I have the following code written in Ocaml to try and generate the first 50 catalan numbers:

let rec f n:int64=
 if n<1 then 1L
 else (4*n-2)*f((n-1L))/(n 1L)
;;
for i = 0 to 50 do
  Printf.printf "%d\n"(f i)
done;

But the problem is that the recursion function doesn't seem to accept Int64 values and seems to want Int instead despite me notating n as int64:

File "/proc/self/fd/0", line 3, characters 19-21:
3 |  else (4*n-2)*f((n-1L))/(n 1L)
                       ^^
Error: This expression has type int64 but an expression was expected of type
         int
exit status 2

Is there a way to ensure I can int64 numbers here with recursion?

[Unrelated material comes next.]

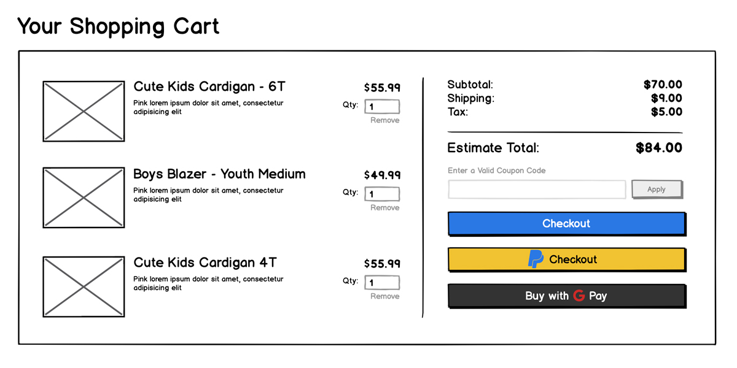Screen dimensions: 737x368
Task: Click the blue Checkout button
Action: pos(566,224)

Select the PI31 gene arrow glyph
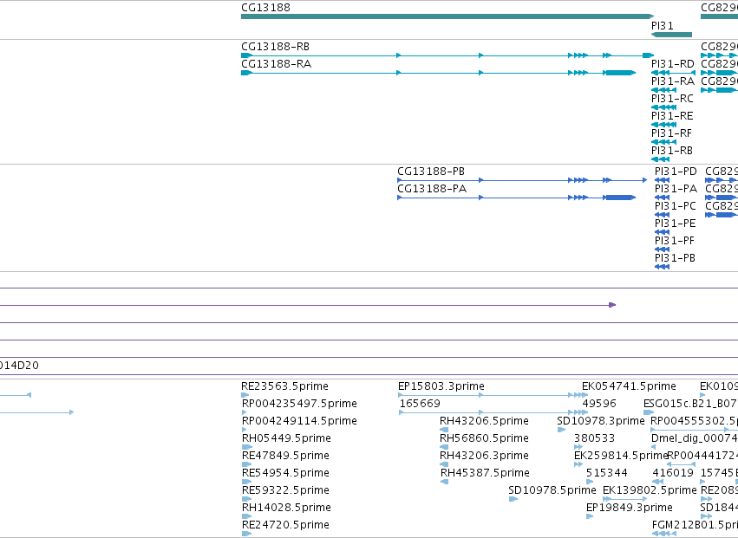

CodePudding user response：

Your problem isn't recursion per se, it's that the operators in OCaml are strongly typed. So the - operator is of type int -> int -> int.

Without getting into lots of fussing with the syntax, the easiest fix is probably to use the named functions of the Int64 module. You can use Int64.sub rather than -, for example.

You can use the notation Int64.(... <expr> ...) to avoid repeating the module name. If you rewrite your code this way, you get something like this:

let rec f (n : int64) : int64 =
    Int64.(
        if n < 1L then 1L
        else
            mul (sub (mul 4L n) 2L)
                (f (div (sub n 1L) (add n 1L)))
    )

Looking at the results computed by this function, they don't look like Catalan numbers to me. In fact the 50th Catalan number is too large to be represented as an int64 value. So there is still some work to do. But this is how to get past the problem you're seeing (IMHO).

If you really want to work with such large numbers, you probably want to look at the Zarith module.